* ABOUT THIS TASK *
Transcribe exactly the lines from the one containing "Viewport: 735px width, 408px height." through the last line of the listing below, inclusive, and nothing beyond them.

====== THE DATA

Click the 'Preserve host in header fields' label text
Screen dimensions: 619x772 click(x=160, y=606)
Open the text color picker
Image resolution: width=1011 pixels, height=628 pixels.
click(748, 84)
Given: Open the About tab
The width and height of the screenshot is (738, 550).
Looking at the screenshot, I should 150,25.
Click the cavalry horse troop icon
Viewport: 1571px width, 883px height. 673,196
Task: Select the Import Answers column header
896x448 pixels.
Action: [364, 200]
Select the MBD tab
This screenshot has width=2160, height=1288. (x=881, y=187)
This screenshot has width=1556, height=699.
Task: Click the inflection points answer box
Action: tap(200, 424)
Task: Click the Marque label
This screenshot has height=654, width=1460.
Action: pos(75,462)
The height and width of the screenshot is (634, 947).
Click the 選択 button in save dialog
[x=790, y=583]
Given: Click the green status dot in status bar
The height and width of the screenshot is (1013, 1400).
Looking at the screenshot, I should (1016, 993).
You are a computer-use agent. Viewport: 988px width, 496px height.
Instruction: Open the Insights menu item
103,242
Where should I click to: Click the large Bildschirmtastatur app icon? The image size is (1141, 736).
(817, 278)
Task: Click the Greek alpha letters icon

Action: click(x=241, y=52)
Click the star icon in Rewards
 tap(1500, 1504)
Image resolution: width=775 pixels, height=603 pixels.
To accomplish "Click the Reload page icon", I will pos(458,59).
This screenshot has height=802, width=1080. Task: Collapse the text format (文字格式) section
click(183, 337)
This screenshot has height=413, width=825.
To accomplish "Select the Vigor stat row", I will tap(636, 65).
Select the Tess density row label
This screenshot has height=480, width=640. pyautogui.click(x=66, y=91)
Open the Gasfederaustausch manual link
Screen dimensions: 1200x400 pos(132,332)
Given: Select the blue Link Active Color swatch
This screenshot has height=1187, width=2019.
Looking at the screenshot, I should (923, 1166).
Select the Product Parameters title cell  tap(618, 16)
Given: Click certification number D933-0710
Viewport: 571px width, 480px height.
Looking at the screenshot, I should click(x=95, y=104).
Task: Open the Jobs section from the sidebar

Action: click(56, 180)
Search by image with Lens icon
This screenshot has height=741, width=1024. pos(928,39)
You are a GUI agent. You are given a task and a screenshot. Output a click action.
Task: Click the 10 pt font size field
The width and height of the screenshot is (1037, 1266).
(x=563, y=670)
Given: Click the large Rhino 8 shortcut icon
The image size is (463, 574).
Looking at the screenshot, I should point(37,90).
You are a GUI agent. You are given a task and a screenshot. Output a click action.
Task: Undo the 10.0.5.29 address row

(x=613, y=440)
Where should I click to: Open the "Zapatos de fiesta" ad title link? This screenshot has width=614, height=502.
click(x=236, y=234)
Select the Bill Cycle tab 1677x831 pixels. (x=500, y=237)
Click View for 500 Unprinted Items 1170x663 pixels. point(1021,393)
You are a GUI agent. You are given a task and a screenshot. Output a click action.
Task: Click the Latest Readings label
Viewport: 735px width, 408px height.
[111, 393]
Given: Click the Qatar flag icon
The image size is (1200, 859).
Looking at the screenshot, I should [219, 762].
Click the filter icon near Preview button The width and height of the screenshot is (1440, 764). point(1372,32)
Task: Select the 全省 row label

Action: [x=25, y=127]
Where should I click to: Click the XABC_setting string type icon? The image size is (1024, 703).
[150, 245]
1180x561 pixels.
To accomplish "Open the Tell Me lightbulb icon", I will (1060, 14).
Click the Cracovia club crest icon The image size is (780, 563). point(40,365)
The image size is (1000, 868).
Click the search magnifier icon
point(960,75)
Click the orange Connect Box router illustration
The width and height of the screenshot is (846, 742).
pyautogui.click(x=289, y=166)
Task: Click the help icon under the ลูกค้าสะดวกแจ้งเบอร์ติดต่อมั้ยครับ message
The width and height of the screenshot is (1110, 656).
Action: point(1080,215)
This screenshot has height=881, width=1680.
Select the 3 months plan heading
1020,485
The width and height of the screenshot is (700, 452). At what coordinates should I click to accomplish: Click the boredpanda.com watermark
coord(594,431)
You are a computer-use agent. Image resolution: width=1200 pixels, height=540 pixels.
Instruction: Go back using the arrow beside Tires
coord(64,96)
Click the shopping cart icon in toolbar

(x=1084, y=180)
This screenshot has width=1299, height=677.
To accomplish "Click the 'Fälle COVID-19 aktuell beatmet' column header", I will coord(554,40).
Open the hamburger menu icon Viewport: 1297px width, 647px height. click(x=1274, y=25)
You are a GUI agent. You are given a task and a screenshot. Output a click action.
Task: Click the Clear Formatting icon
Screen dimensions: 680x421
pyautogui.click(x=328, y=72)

============

* WRITTEN SOLUTION *
Viewport: 735px width, 408px height.
[111, 393]
Given: Click the Qatar flag icon
The image size is (1200, 859).
Looking at the screenshot, I should [219, 762].
Click the filter icon near Preview button The width and height of the screenshot is (1440, 764). point(1372,32)
Task: Select the 全省 row label

Action: [x=25, y=127]
Where should I click to: Click the XABC_setting string type icon? The image size is (1024, 703).
[150, 245]
1180x561 pixels.
To accomplish "Open the Tell Me lightbulb icon", I will (1060, 14).
Click the Cracovia club crest icon The image size is (780, 563). point(40,365)
The image size is (1000, 868).
Click the search magnifier icon
point(960,75)
Click the orange Connect Box router illustration
The width and height of the screenshot is (846, 742).
pyautogui.click(x=289, y=166)
Task: Click the help icon under the ลูกค้าสะดวกแจ้งเบอร์ติดต่อมั้ยครับ message
The width and height of the screenshot is (1110, 656).
Action: point(1080,215)
This screenshot has height=881, width=1680.
Select the 3 months plan heading
1020,485
The width and height of the screenshot is (700, 452). At what coordinates should I click to accomplish: Click the boredpanda.com watermark
coord(594,431)
You are a computer-use agent. Image resolution: width=1200 pixels, height=540 pixels.
Instruction: Go back using the arrow beside Tires
coord(64,96)
Click the shopping cart icon in toolbar

(x=1084, y=180)
This screenshot has width=1299, height=677.
To accomplish "Click the 'Fälle COVID-19 aktuell beatmet' column header", I will coord(554,40).
Open the hamburger menu icon Viewport: 1297px width, 647px height. click(x=1274, y=25)
You are a GUI agent. You are given a task and a screenshot. Output a click action.
Task: Click the Clear Formatting icon
Screen dimensions: 680x421
pyautogui.click(x=328, y=72)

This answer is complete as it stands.